[Instructions to follow] Copy each line of the records that includes "Given".

Collected data
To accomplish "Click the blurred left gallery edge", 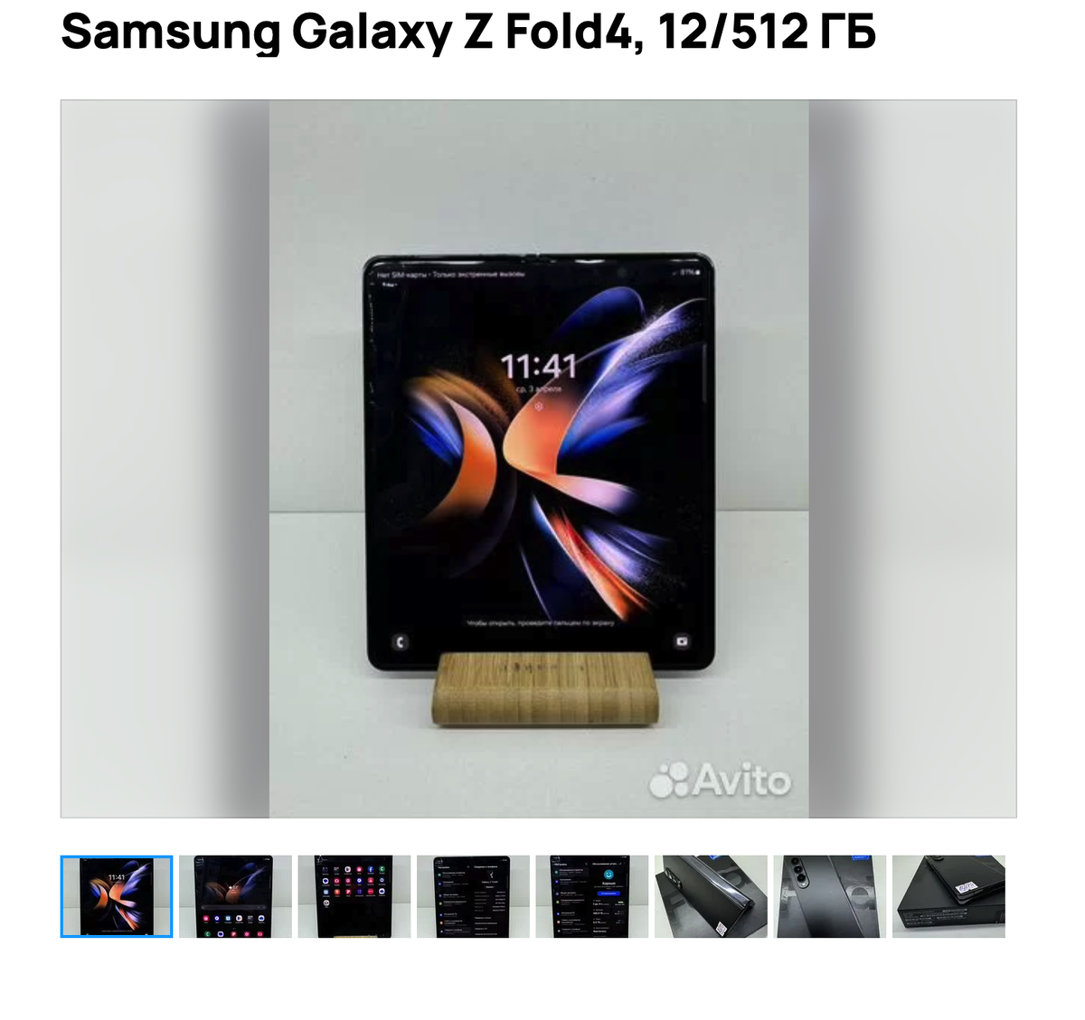I will [165, 459].
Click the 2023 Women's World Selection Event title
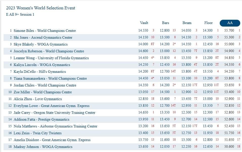Viewport: 242px width, 152px height. pos(40,8)
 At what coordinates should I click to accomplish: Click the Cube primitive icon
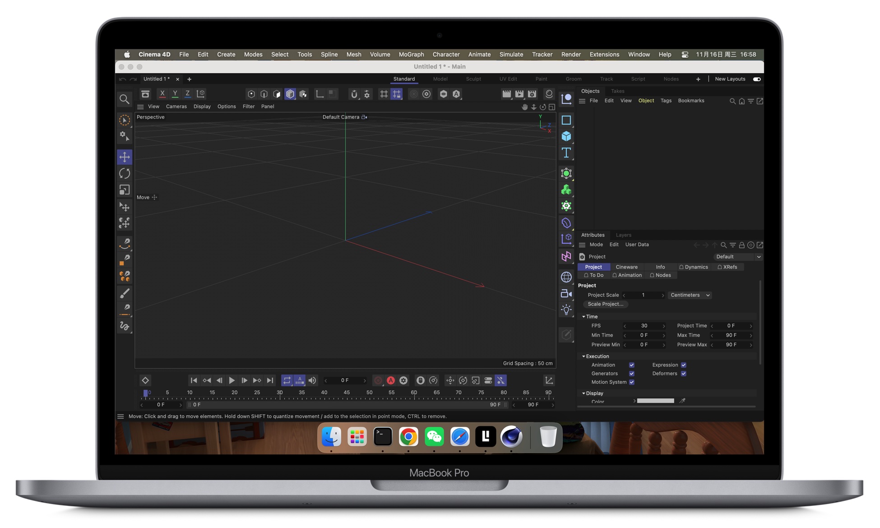pos(566,135)
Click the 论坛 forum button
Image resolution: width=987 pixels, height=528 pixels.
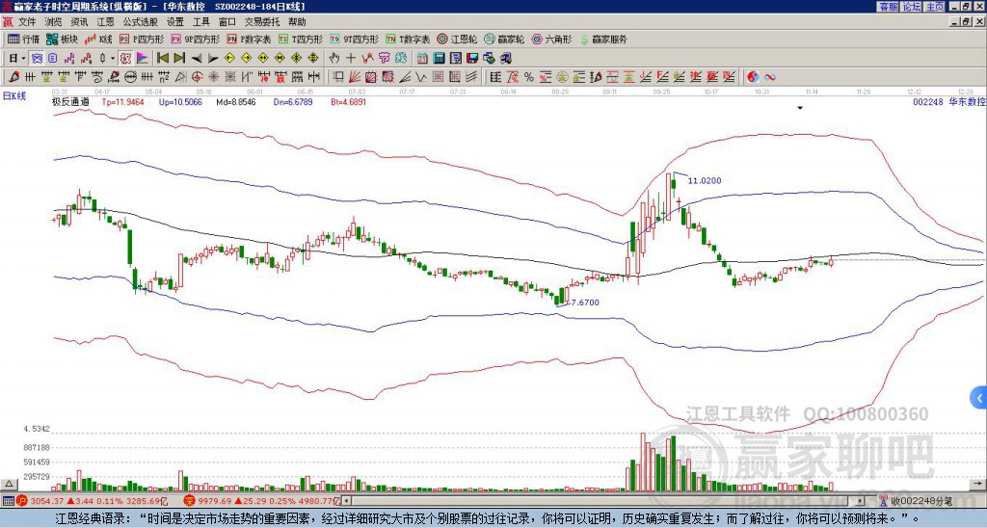pos(912,7)
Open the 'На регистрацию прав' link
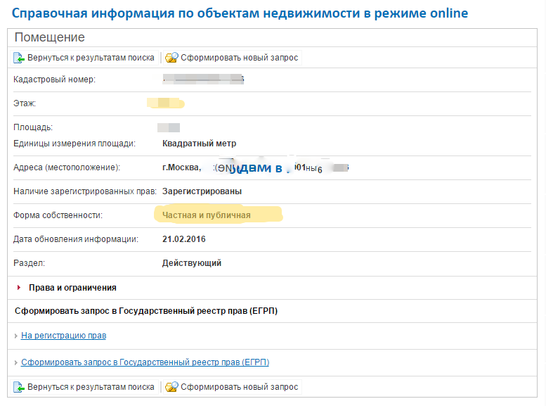Image resolution: width=546 pixels, height=406 pixels. (x=63, y=336)
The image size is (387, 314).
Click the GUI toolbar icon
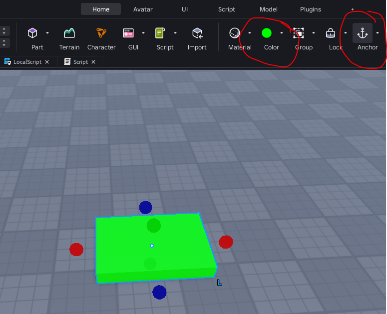tap(128, 33)
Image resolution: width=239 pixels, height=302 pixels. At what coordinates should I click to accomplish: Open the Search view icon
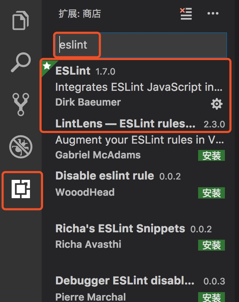(21, 62)
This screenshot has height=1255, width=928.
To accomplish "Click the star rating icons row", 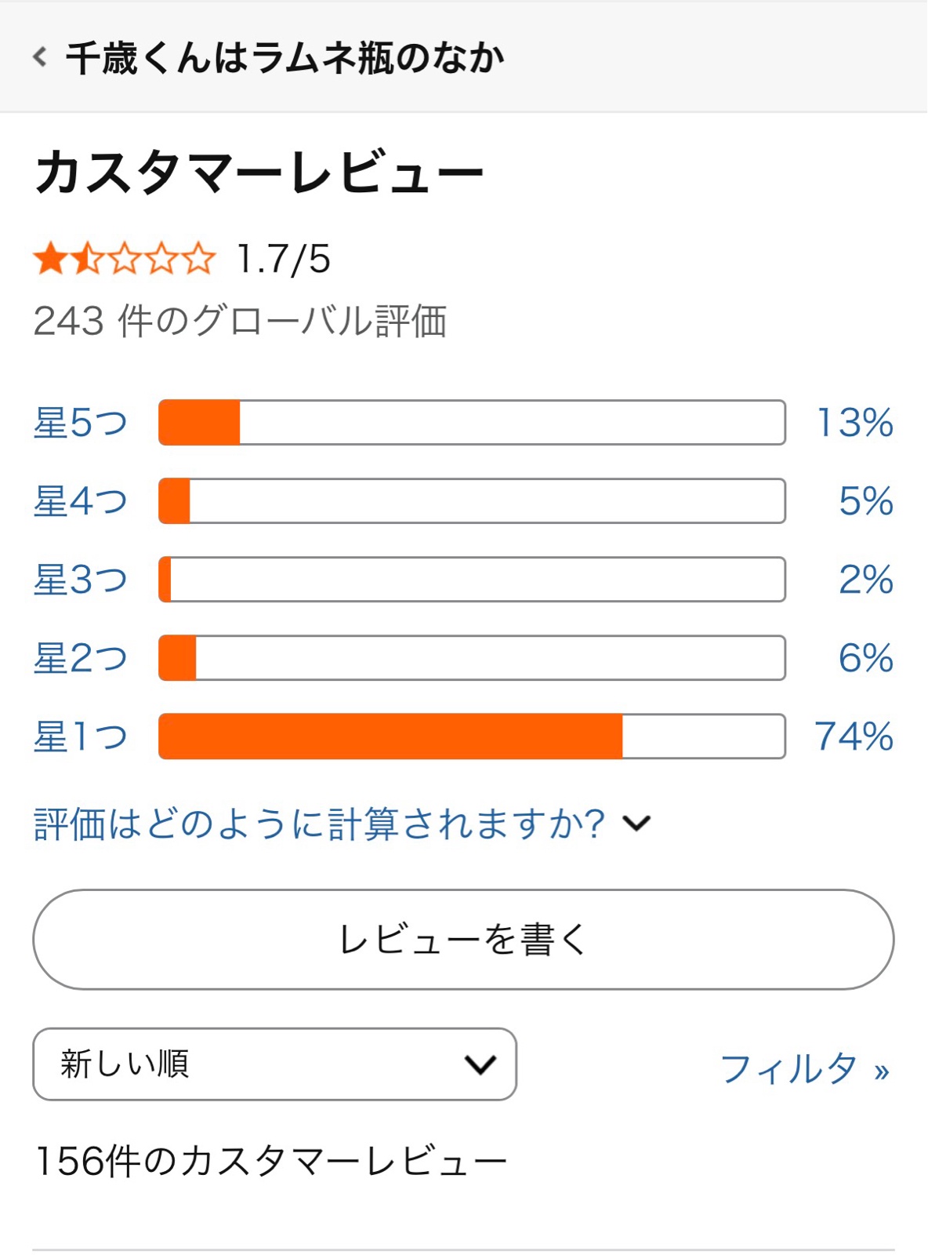I will coord(124,259).
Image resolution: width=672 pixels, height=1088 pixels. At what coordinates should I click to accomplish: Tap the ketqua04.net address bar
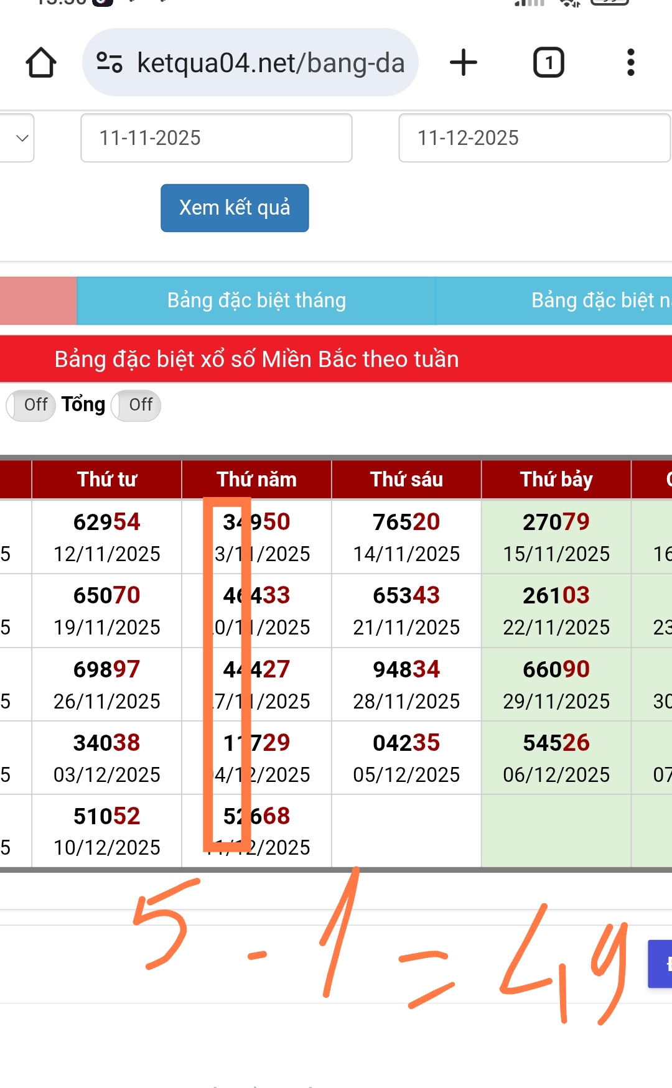click(x=271, y=63)
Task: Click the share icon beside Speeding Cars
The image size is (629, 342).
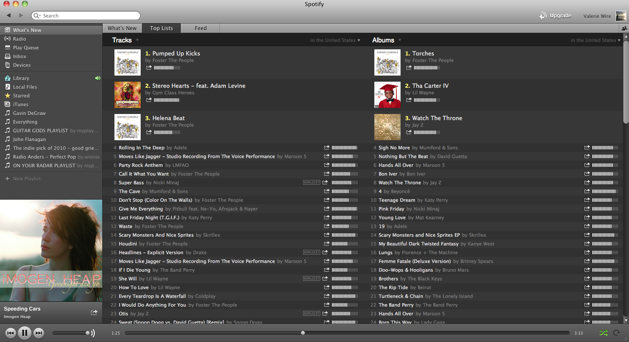Action: tap(94, 312)

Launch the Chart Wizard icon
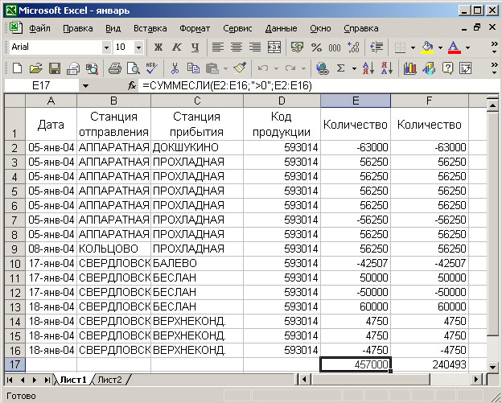pyautogui.click(x=410, y=68)
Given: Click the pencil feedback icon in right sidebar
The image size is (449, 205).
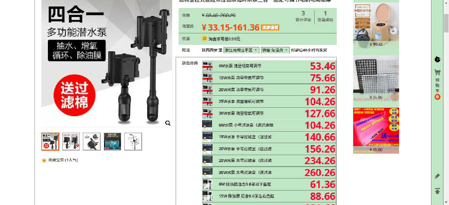Looking at the screenshot, I should point(438,176).
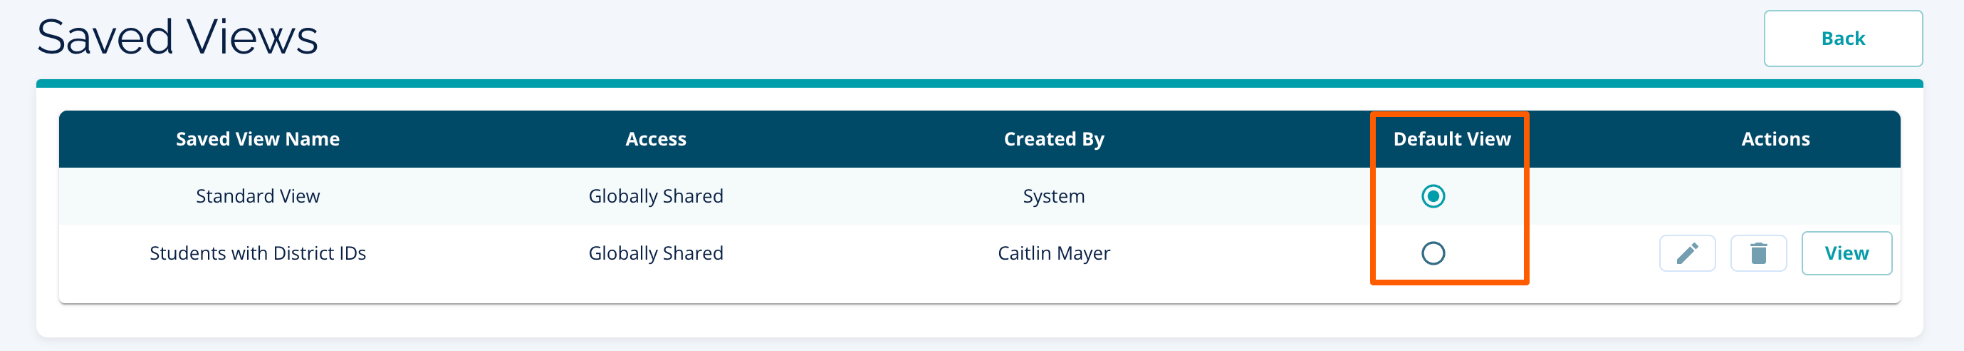Edit the Students with District IDs view

1686,253
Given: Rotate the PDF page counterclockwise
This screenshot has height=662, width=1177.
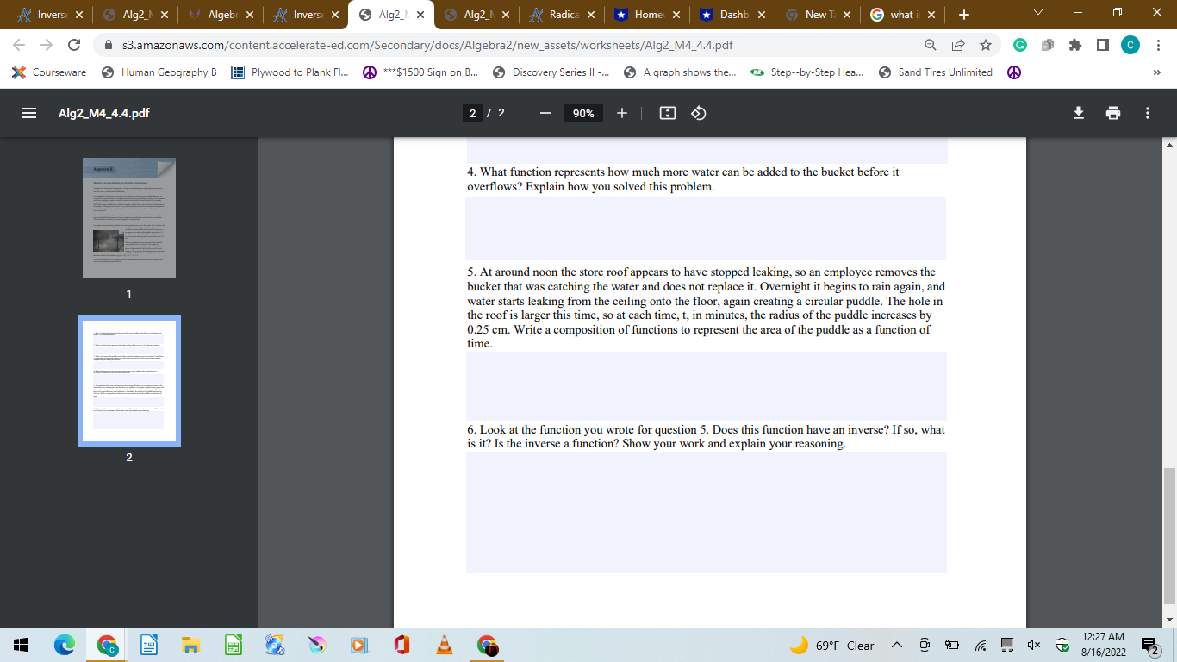Looking at the screenshot, I should [x=698, y=112].
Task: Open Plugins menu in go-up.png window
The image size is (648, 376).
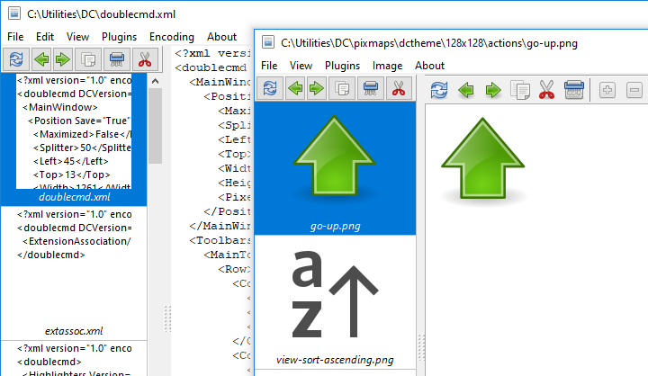Action: [342, 66]
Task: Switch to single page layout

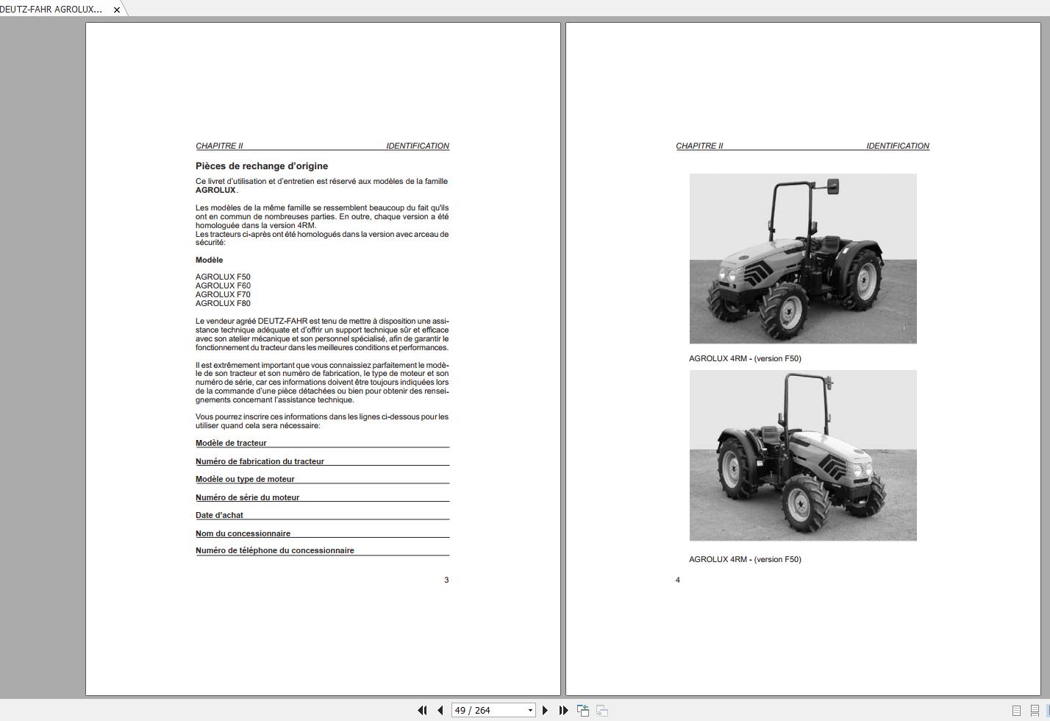Action: (1016, 710)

[Written solution]
Given: Click the pencil feedback icon in right sidebar
Given: Rotate the PDF page counterclockwise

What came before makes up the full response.